# Your assignment
Aim for an exact copy of the listing, without any images.

[Extracted entries Boundary: Start]

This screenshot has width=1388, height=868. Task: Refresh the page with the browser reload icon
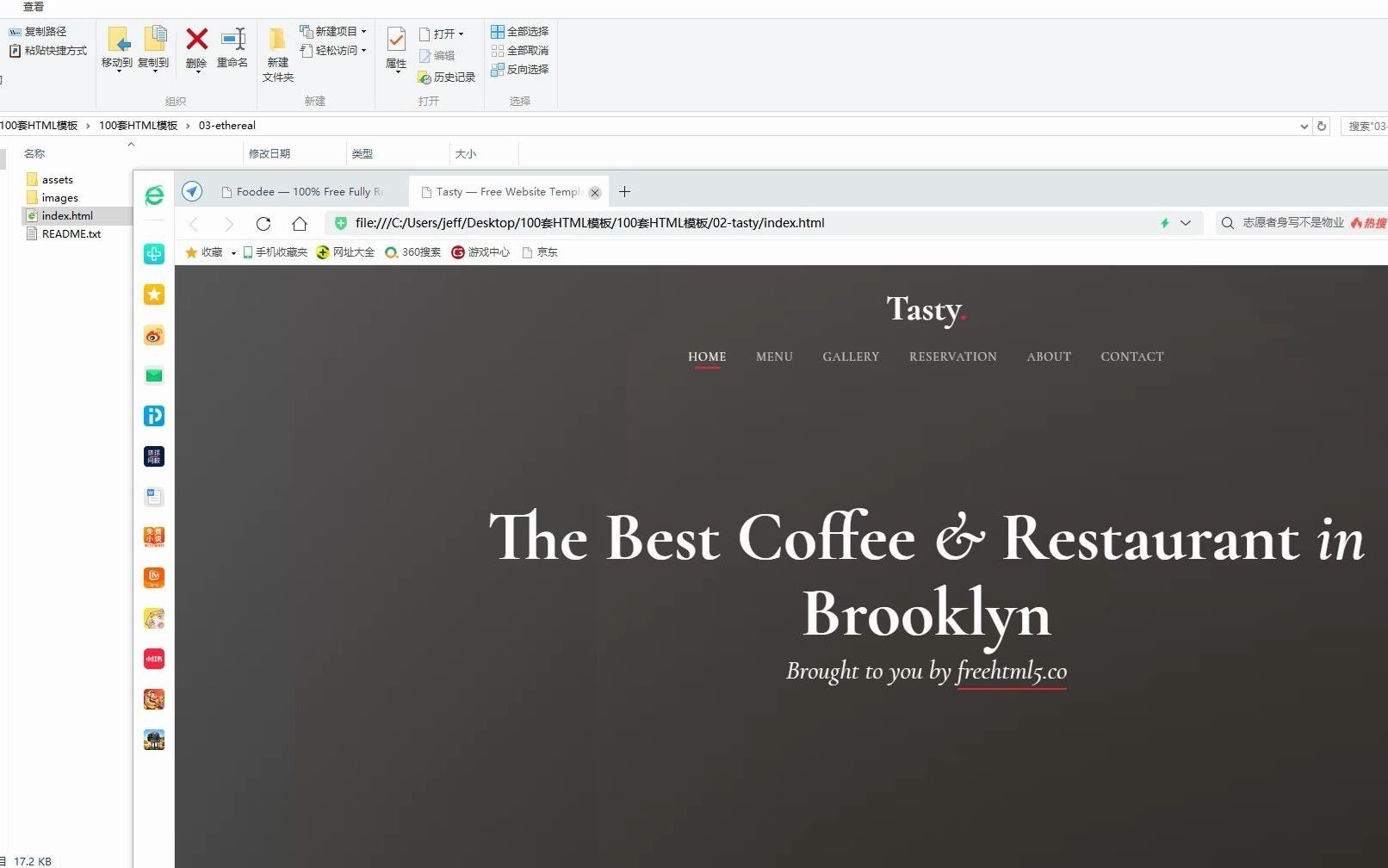click(x=263, y=223)
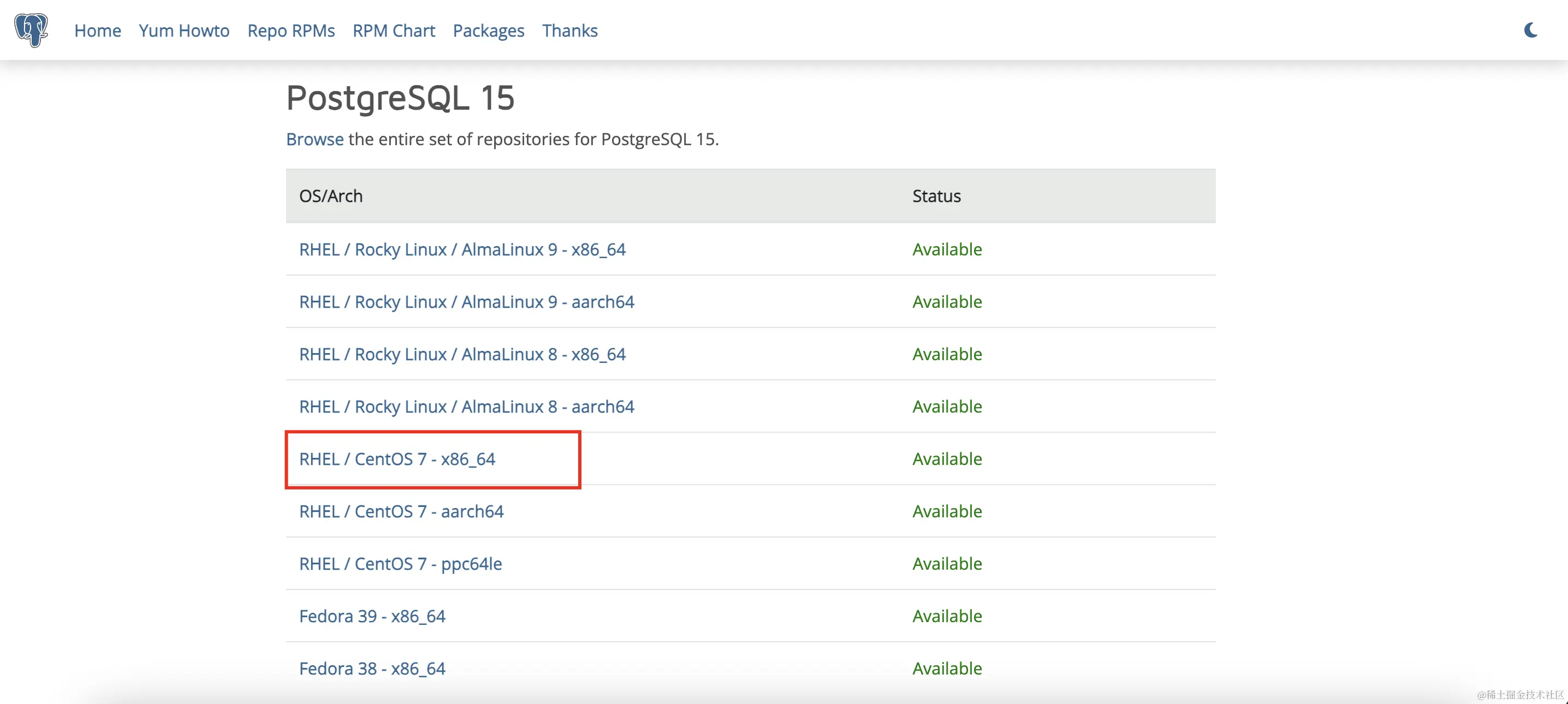Toggle dark mode with the moon icon
Viewport: 1568px width, 704px height.
click(1531, 29)
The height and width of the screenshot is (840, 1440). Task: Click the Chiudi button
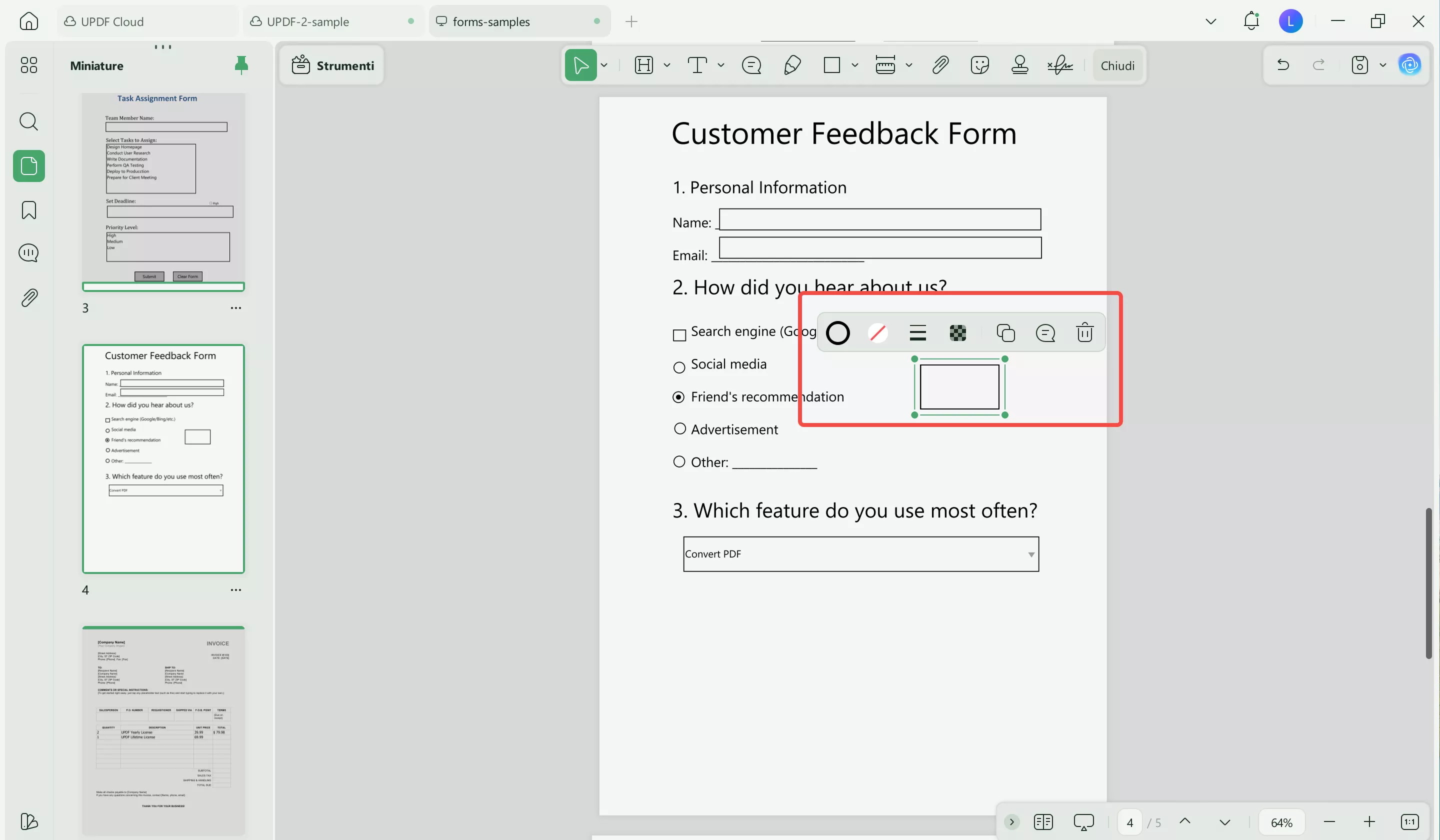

[Extracted entries Boundary: End]

# Answer for this exercise
This screenshot has width=1388, height=868. Task: Refresh the page with the browser reload icon
click(x=263, y=223)
Toggle dark mode with the moon icon
Viewport: 1568px width, 704px height.
click(1531, 29)
The height and width of the screenshot is (840, 1440). Task: Click the Chiudi button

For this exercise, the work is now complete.